David contre Goliath : deux modèles économiques opposés
L'avocat de la fondation, Me Yannick Francia, a présenté le conflit comme une lutte déséquilibrée. « Cette histoire, c’est David contre Goliath. Et le Petit Poucet, c’est nous », a-t-il déclaré.
Il a mis en perspective les moyens financiers des deux institutions :
- Le CHU de Nice : un budget annuel de 900 millions d'euros, avec une dette structurelle d'environ 40 millions chaque année, souvent prise en charge par l'État.
- La Fondation Lenval : un budget de 100 millions d'euros par an, financé par l'Agence Régionale de Santé (ARS) et des dons privés.
« Quand on reçoit une facture de plus d’un million d’euros par mois, comprenez qu’on ne paie pas sans justificatif ! », a insisté l'avocat. Il a également réitéré le désaccord sur le nombre de personnels, affirmant que les chiffres du CHU « déforment la réalité ».

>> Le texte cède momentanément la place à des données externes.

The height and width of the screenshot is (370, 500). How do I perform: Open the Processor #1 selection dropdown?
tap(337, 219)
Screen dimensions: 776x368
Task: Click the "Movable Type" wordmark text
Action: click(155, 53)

L'origine du conflit : un accord de 2013
Selon la Fondation Lenval, les racines du problème remontent à l'accord de 2013 créant le GCS. L'objectif était de créer un grand pôle « femme-mère-enfant » à Lenval. La fondation estime avoir rempli ses engagements, comme la cession de la clinique Santa Maria pour un euro symbolique, tandis que le CHU n'aurait pas tenu toutes ses promesses.
Quel avenir pour la pédiatrie à Nice ?
Au-delà des chiffres, c'est « l’avenir de la pédiatrie niçoise » qui est en jeu, selon la défense de Lenval. L'échec de ce « mariage forcé » pourrait avoir des conséquences importantes sur l'organisation des soins pour enfants dans la région.
Malgré la tension, la Fondation Lenval se dit ouverte à une solution négociée. Ses avocats ont rappelé qu'une tentative de conciliation avait été lancée en janvier, mais avait échoué suite au refus du CHU d'y participer. « On pense que le devenir de la pédiatrie à Nice est le seul but. Il faut une nouvelle conciliation. On est ouverts ; c’est une main tendue », a conclu Me Francia.
La décision du tribunal judiciaire sur la nomination d'un administrateur provisoire est attendue pour le 10 novembre. Parallèlement, le tribunal administratif devra statuer sur le fond du litige financier d'ici la fin de l'année. En attendant, une assemblée générale devait réunir les deux partenaires, alors que Ronan Dubois s'apprête à quitter ses fonctions de président du GCS le 17 octobre.